Thursday, 7 January 2016

DIY: Rustic Pinecone Wreath

Recently, I was contacted by BloomNation for an interesting project that they were working on with a couple of other bloggers. BloomNation is a community of florists that introduces people to different and unique flower arrangements that are curated by a plethora of florists. They provide a way for you to get your hands on exclusive handcrafted bouquets and arrangements and send them to your loved ones or even to yourself!

BloomNation contacted me recently and informed me of a series they were doing along with a bunch of other bloggers surrounding the art of wreath making. I was inspired by their work and decided to be as creative as possible in sharing my ideas of a perfect wreath. I decided to turn the post into a DIY to help people everywhere bring a bit of the cold, white winter into their homes.

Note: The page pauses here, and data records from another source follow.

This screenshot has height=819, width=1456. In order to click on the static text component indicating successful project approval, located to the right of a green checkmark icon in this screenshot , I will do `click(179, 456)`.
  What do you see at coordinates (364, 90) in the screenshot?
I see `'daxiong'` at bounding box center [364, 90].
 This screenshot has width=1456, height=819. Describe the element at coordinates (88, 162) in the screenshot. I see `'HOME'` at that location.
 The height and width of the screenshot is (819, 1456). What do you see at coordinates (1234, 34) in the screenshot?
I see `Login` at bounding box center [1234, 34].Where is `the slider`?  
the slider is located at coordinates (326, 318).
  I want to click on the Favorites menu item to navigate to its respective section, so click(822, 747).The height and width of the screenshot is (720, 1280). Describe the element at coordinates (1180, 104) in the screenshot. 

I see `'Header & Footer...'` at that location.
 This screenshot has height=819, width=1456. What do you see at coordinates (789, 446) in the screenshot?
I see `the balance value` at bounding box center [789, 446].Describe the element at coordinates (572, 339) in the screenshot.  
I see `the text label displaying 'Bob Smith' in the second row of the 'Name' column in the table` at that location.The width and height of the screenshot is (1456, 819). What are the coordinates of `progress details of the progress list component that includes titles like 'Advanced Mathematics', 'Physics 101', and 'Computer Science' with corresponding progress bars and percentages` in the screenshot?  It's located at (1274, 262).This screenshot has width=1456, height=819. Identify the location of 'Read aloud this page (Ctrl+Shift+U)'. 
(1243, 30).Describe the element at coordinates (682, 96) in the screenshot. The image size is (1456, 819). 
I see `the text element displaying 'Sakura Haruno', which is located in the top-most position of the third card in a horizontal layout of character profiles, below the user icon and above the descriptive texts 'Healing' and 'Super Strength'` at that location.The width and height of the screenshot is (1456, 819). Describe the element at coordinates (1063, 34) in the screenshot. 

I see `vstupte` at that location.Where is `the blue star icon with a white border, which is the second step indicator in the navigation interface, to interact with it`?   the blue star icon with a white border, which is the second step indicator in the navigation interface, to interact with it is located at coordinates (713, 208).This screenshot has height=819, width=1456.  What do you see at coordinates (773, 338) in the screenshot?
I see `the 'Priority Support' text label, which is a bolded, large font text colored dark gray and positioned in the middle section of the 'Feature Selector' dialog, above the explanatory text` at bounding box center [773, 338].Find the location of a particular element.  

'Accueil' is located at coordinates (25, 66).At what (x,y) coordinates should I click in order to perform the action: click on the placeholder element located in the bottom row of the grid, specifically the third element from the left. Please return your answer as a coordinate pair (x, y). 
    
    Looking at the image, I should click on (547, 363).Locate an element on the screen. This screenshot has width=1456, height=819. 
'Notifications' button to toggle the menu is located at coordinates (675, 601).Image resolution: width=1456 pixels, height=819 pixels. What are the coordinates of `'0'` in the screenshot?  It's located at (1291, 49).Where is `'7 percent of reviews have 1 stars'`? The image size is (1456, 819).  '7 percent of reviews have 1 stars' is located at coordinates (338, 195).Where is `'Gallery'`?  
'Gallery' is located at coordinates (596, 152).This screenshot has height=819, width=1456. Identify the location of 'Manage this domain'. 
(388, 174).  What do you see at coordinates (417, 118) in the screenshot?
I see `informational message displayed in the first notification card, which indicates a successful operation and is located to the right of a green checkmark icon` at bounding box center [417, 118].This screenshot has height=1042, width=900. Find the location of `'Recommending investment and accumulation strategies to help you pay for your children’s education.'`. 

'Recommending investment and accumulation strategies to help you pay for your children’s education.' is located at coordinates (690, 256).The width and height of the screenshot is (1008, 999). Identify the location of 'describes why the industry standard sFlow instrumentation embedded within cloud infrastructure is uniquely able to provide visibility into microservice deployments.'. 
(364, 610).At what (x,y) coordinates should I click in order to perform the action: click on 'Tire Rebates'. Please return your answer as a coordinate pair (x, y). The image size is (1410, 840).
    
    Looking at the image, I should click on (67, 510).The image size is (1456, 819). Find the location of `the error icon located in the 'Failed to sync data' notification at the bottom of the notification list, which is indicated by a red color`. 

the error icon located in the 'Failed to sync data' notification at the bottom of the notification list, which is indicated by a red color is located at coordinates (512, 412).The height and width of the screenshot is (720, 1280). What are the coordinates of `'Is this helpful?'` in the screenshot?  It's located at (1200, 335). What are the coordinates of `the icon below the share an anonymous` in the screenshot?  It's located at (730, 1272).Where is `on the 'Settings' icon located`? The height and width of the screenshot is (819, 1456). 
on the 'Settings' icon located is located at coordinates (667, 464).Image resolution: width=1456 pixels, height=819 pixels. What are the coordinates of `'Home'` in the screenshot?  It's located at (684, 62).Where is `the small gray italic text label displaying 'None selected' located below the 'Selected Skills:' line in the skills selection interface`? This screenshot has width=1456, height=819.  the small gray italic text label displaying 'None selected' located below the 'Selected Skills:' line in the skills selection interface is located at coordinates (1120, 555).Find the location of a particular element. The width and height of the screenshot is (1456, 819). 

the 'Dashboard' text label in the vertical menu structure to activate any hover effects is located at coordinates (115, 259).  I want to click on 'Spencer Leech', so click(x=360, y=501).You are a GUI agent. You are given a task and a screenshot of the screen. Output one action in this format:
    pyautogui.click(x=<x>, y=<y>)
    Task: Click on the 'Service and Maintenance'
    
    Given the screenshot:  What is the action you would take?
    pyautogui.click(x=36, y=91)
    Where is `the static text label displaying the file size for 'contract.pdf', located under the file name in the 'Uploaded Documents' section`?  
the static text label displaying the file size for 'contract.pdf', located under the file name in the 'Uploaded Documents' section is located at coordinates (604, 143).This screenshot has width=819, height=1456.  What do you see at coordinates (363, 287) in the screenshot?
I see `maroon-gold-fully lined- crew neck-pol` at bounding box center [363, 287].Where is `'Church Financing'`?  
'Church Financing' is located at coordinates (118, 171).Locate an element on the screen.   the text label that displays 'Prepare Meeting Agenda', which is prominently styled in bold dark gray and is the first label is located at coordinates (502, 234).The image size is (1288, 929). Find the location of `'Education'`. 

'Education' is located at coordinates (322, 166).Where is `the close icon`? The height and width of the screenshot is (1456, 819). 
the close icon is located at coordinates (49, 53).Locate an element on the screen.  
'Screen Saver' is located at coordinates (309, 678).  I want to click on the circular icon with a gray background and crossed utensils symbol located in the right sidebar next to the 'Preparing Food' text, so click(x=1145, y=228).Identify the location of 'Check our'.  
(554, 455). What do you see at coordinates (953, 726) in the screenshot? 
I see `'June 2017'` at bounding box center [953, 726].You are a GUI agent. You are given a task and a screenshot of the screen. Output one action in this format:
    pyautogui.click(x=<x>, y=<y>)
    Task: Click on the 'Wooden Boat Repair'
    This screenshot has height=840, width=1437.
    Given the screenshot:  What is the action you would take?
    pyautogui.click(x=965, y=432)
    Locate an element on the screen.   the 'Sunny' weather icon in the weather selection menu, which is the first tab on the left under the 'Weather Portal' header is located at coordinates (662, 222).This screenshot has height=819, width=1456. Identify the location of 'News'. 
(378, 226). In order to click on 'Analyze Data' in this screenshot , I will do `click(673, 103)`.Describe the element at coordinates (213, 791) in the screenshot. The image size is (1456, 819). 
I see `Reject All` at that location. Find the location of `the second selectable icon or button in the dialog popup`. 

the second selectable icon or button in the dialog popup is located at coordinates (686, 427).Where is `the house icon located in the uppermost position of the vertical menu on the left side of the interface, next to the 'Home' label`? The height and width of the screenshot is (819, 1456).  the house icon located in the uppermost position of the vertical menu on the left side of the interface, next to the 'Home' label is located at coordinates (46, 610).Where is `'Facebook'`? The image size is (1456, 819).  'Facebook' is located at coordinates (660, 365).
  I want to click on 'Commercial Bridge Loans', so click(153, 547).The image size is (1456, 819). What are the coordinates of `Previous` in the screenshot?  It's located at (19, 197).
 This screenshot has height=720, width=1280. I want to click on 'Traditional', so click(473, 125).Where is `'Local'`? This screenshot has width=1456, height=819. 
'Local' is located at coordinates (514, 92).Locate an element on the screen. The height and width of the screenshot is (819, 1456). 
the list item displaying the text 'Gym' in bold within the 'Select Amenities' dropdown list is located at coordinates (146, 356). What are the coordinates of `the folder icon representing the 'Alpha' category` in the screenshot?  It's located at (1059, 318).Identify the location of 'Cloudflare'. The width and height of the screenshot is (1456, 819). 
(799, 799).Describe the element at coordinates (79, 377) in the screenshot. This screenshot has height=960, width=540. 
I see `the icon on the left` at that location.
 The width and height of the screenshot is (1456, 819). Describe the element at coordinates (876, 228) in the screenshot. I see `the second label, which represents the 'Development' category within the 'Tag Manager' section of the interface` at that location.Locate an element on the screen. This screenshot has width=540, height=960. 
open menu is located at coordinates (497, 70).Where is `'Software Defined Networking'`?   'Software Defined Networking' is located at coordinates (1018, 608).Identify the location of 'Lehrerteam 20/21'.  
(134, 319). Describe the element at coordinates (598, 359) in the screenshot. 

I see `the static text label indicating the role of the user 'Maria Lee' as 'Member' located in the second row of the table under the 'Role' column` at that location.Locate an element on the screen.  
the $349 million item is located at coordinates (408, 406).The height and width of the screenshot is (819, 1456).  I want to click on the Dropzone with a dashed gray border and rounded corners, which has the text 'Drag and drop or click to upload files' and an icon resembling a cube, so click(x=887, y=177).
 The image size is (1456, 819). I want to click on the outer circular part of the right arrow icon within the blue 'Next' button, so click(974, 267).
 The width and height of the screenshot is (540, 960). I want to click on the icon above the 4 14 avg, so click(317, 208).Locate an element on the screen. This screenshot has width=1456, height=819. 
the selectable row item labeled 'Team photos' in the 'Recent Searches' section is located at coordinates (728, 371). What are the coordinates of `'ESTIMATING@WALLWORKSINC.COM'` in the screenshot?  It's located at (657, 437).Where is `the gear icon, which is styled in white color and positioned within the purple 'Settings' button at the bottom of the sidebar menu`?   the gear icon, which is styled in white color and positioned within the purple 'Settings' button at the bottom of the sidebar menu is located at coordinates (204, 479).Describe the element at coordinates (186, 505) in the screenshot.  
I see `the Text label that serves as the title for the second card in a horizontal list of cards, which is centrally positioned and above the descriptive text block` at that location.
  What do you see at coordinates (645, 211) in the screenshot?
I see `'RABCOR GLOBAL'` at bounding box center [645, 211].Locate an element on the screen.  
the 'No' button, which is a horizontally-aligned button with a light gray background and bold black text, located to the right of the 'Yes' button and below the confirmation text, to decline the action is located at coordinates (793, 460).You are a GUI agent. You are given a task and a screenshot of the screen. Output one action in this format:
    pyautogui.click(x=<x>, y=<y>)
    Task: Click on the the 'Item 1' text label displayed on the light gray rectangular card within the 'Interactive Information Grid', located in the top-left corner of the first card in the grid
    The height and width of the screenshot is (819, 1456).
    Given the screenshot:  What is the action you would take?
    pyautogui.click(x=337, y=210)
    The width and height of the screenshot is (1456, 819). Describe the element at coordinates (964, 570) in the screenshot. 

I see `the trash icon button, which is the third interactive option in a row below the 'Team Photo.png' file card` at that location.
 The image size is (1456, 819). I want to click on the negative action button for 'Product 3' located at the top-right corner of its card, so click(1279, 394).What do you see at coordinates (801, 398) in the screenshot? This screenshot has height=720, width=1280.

I've been hoarding a sack full of pine cones in my closet since my last trip to Ooty (take a look at my photo diary here!) and had been planning this DIY for ages so this collaboration came at the most opportune time. This DIY is perfect for those who ache for the Hollywood winter experience as they bake in the "winter heat" (ever been to India in the winter?) or for those who love the beauty of the snow, but hate going out in the cold. This is a way to bring that feeling into your home and invoking a sense of magic and mystery into your lives.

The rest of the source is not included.